◆ **Reading passage**
# # #
Networked Note-making

Working definition: A link-driven approach to cultivating evergreen notesthat keep evolving and growing over time. I think of it as a private note-making practice that might eventually lead to a public digital garden if you decide to share some of the notes.

Roam Research was my entry point to this style of tool
and it set me on an entirely new path for note-taking, writing, and thinking. Now I’m using Obsidian, but the basic approach is similar.

Key idea for me: let links be the basic organizing principle of collecting and organizing notes (rather than folder hierarchies and tags). This allows thinking to evolve organically and in associative ways – more in alignment with the way our brains work.

The pay-off: getting “compound interest on your thoughts,” as Conor White-Sullivan, the founder of Roam, puts it.

Basic Affordances

In my view, these are the basic features need for a tool to support networked note-taking:

  • Easy to make links: all you have to do is use wikilinks (double brackets [[ ]]) and an autocomplete dropdown helps you select an existing note.
  • Easy to make notes: if you create a link to a note that doesn’t exist, clicking on that note creates a new note.
  • Easy to see how notes are related: bi-directional linking creates an automatic list of any notes link to given note.
# # #
◆ **Extracted data**
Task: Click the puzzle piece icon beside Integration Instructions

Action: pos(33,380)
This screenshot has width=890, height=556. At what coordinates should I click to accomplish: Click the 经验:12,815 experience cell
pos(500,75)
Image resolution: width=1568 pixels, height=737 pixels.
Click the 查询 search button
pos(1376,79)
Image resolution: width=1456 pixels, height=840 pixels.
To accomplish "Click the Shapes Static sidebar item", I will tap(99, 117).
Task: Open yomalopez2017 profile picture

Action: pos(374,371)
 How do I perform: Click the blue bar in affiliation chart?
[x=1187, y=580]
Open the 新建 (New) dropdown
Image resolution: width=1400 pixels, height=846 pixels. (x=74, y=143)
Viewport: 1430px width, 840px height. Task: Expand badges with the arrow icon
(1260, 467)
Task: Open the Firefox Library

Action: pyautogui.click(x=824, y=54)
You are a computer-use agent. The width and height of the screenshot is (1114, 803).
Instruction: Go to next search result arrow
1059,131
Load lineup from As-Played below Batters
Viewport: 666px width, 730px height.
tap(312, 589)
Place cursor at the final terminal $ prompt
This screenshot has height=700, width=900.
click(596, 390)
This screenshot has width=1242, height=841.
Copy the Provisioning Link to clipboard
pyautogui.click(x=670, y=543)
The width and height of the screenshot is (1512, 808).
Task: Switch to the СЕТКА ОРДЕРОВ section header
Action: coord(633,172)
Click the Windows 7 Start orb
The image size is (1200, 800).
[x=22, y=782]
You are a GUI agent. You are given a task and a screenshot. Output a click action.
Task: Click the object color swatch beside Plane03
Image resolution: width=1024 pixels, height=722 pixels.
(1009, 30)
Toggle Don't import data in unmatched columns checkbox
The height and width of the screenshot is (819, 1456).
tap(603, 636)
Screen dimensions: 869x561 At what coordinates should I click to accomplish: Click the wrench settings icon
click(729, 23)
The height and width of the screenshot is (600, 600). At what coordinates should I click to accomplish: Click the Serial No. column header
# # #
◆ **Problem to work on**
Copy the part of the text on networked note-making that opens with the words containing "Roam Research was" and closes with "approach is similar.", switching "entry point" to "starting point".

◆ **The result**
Roam Research was my starting point to this style of tool
and it set me on an entirely new path for note-taking, writing, and thinking. Now I’m using Obsidian, but the basic approach is similar.